READING TEXT:
Issue



New rules create opportunity for OEMs headquarted in China


03/01/2007







As in many industries, the growth lifecycle of the semiconductor industry can be described by the three phases of a classic S-curve. In the first phase, growth began with early innovators such as IBM and Texas Instruments pioneering new technologies. This period, all about technological innovation, was characterized by modest growth. The innovation period was followed by a second phase, during which the technology was commercialized for mass production. Companies like Intel, Toshiba, Samsung, and TSMC combined technology innovation with productive business models to drive the growth curve steeply upward.

The semiconductor industry is now entering the third stage of the S-curve, characterized by a return to flatter growth, and where cost must be combined with innovation and productivity to drive further growth and success. What makes cost the most important driver at this phase is that mature industries typically have many players vying to compete, often causing supply to exceed demand and prices to erode. Lower prices, in turn, heighten demand, which turns the products into commodities and further drives costs down.

EXTRACTED INFORMATION:
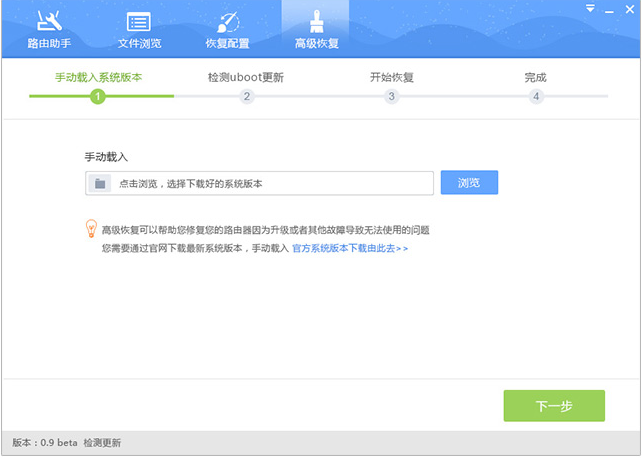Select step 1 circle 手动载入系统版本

==

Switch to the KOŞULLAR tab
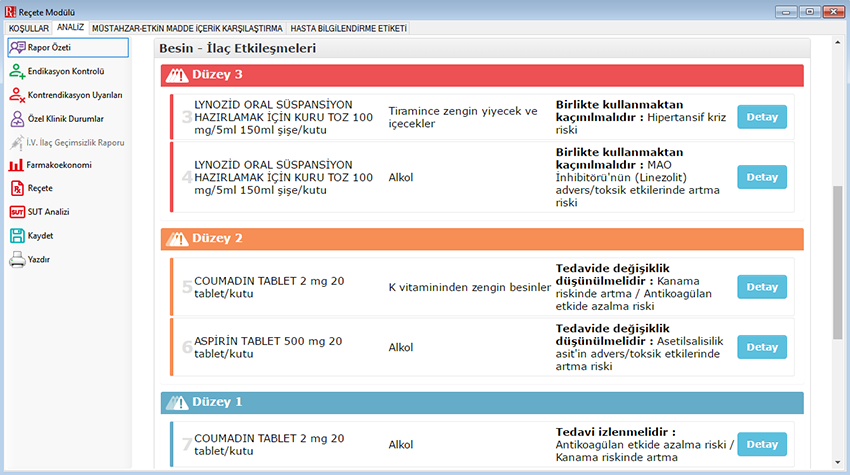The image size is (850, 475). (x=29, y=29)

WORK INSTRUCTIONS:
• A. Answer these questions using the article on the semiconductor industry.
(i) Which two companies does the article name as early innovators in the first phase?
(ii) What kind of growth characterized the first phase?
(iii) In mature industries with many competing players, what often happens to supply and prices?
• B. Rewrite the part of the article on the semiconductor industry that begins at the words "The semiconductor industry is" and stops after "drives costs down.", with "mature industries" replaced by "established industries".
• C. For each statement, say whether it agrees with the article on the semiconductor industry.
(i) Intel was one of the early innovators in the first phase.
(ii) The third stage of the S-curve is marked by flatter growth.
(iii) Lower prices reduce demand.

SOLUTIONS BY TASK:
• A.
(i) IBM and Texas Instruments.
(ii) Modest growth.
(iii) Supply often exceeds demand, and prices erode.

• B.
The semiconductor industry is now entering the third stage of the S-curve, characterized by a return to flatter growth, and where cost must be combined with innovation and productivity to drive further growth and success. What makes cost the most important driver at this phase is that established industries typically have many players vying to compete, often causing supply to exceed demand and prices to erode. Lower prices, in turn, heighten demand, which turns the products into commodities and further drives costs down.

• C.
(i) No: "growth began with early innovators such as IBM and Texas Instruments pioneering new technologies." Intel is instead among the companies that "combined technology innovation with productive business models" in the second phase.
(ii) Yes: "characterized by a return to flatter growth".
(iii) No: "Lower prices, in turn, heighten demand".